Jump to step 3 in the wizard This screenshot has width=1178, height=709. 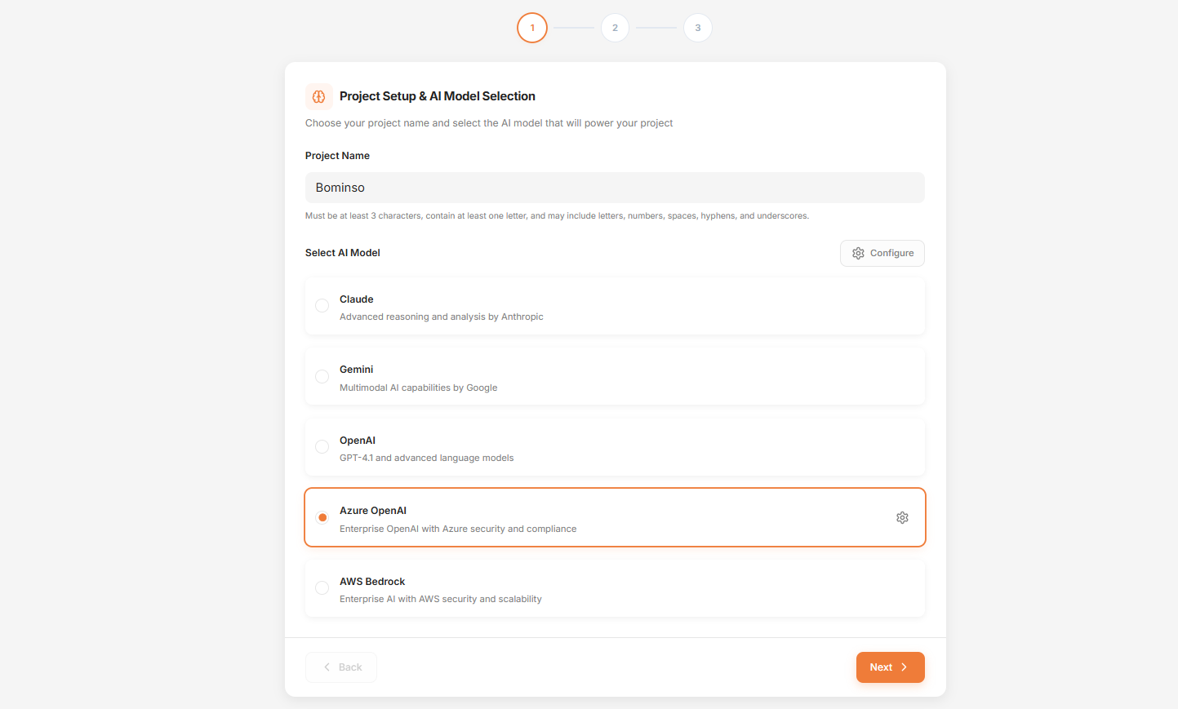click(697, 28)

· · ·

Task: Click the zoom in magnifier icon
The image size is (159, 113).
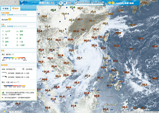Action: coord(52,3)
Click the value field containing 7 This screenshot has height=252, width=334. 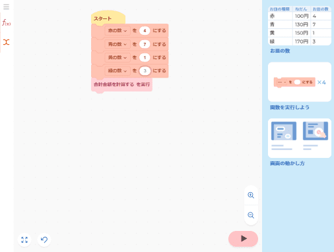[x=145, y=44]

· · ·

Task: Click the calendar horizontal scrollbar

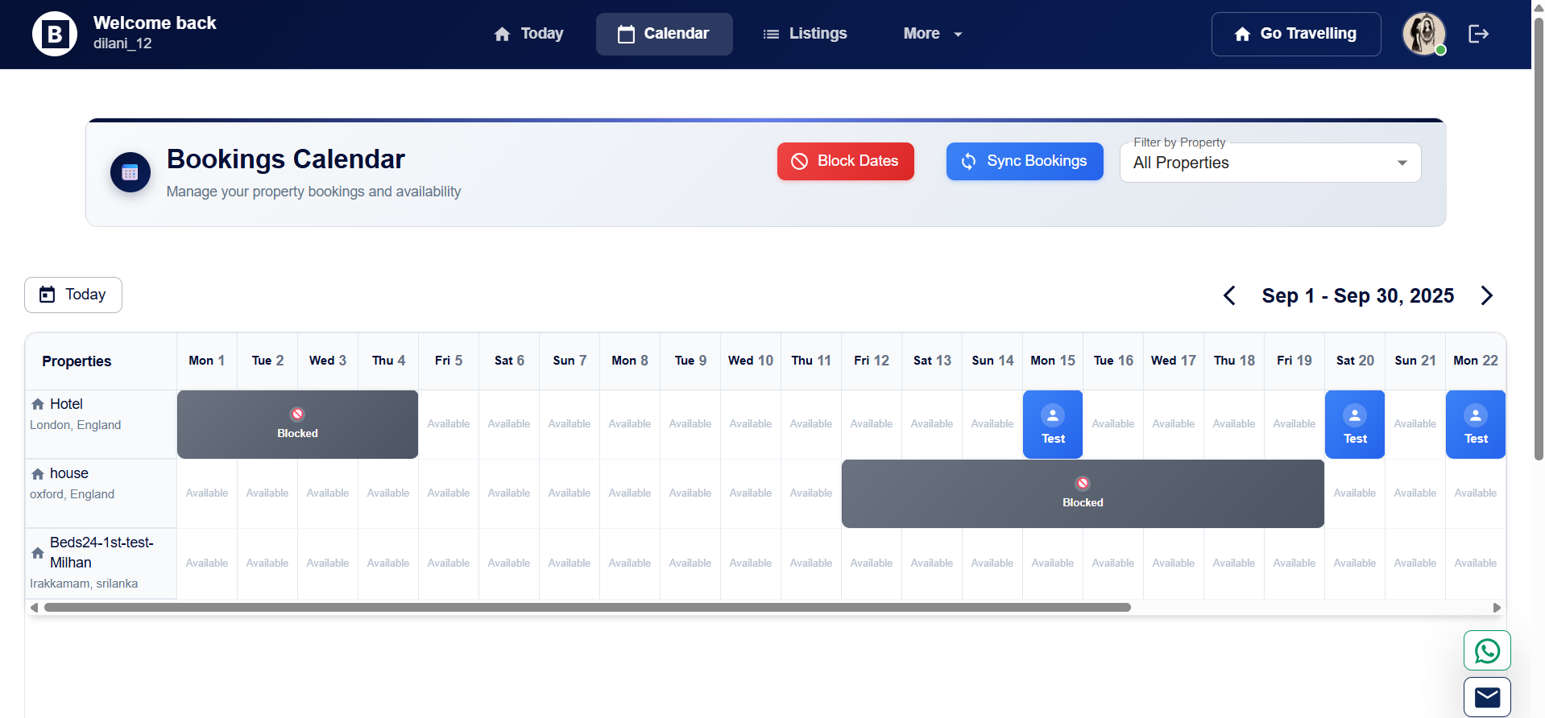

· · ·

Exercise details:
Your answer should be one number: how many lines of the listing include the word "Task".

Exercise result:
2